Milano, 7 mag. (askanews) – È una delle voci più incisive del cantautorato italiano contemporaneo, Mannarino a cinque anni dall’ultimo progetto discografico, torna con l’album Primo Amore (BMG) che segna una nuova fase del suo percorso artistico.

“L’album nasce da un momento nella mia vita in cui ho cominciato a chiedermi proprio seriamente chi ero, dove fossi e perché. Quindi da queste domande esistenziali è nata l’esigenza di creare questo mondo, questo universo che sta là dentro, che racconta proprio questa ricerca. Prima Amore è il momento della nostra vita in cui ci apriamo all’altro, in cui abbiamo anche le nostre possibilità ma anche le nostre ferite. Un attimo di eterno, un rituale di passaggio un momento di passaggio nella vita di ognuno di noi che ti fa nascere e uccide anche qualcosa di te”.

Primo Amore è un mondo sonoro in cui c’è un uomo sospeso tra cielo e terra, vita e morte, luce e oscurità, che si racconta in modo circolare.
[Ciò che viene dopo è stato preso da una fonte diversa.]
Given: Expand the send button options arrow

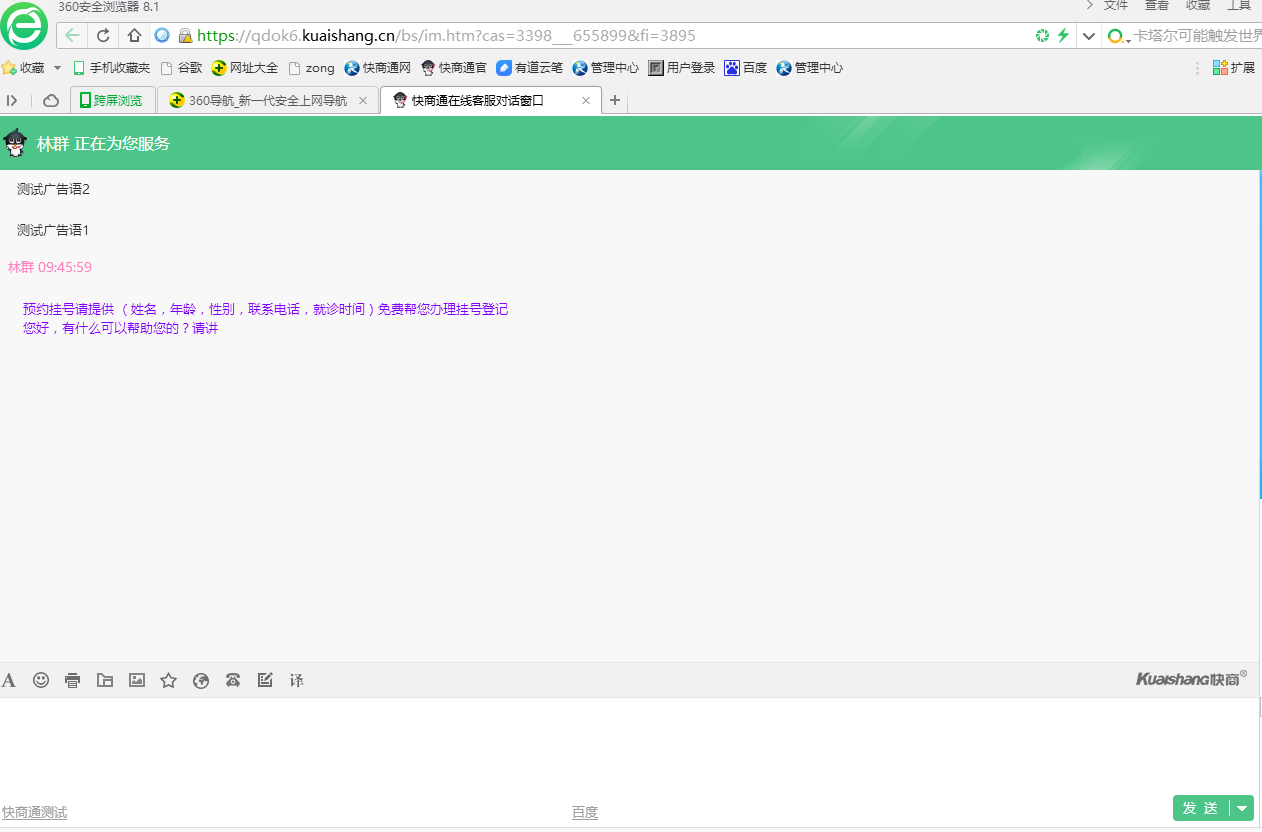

“Sì, tutto l’album vive fra la strada, la terra e il cielo. Anche nella tracklist succede che i pezzi prendono una piega un po’ più psichedelica, più eterea, si allontanano dalla terra e entrano in un vero e proprio trip fino a ritornare a terra dopo aver fatto un viaggio con l’ultima canzone che è Prima Amore che dà il nome all’album”.